____ Exercise material

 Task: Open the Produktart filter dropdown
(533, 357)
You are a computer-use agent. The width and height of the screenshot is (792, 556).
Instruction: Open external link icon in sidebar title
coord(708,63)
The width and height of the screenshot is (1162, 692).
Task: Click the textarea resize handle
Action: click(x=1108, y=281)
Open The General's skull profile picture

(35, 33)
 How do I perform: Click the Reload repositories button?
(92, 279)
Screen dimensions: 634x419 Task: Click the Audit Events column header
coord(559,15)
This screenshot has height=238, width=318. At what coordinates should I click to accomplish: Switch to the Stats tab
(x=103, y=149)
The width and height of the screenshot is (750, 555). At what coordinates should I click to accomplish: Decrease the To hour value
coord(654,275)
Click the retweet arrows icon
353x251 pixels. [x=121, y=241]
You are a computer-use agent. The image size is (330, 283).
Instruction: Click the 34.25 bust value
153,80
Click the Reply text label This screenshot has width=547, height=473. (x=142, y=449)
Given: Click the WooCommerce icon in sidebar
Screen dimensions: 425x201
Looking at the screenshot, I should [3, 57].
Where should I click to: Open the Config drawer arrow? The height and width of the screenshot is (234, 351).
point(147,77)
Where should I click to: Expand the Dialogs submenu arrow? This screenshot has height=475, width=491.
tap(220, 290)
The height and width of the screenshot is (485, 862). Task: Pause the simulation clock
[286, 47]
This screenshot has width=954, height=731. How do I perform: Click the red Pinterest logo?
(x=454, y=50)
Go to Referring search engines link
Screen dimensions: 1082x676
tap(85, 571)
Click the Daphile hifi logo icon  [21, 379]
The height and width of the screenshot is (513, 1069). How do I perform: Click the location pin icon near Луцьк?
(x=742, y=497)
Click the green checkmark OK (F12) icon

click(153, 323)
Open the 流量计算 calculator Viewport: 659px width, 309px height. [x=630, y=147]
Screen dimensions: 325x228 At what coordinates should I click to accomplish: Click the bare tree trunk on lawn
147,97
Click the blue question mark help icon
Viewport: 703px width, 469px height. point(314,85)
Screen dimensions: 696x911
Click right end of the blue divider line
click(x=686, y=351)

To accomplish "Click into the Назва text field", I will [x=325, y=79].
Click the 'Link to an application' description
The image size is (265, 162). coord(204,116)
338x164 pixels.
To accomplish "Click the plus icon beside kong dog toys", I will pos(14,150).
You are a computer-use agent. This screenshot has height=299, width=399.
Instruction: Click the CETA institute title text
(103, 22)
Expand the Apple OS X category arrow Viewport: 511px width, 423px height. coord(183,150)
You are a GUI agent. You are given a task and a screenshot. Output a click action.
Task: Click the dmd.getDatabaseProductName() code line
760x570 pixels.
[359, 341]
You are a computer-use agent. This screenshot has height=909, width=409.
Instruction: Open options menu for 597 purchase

________

From the records above, pick out and copy each line holding the word "will".

To accomplish "Click into the Назва text field", I will [x=325, y=79].
To accomplish "Click the plus icon beside kong dog toys", I will pos(14,150).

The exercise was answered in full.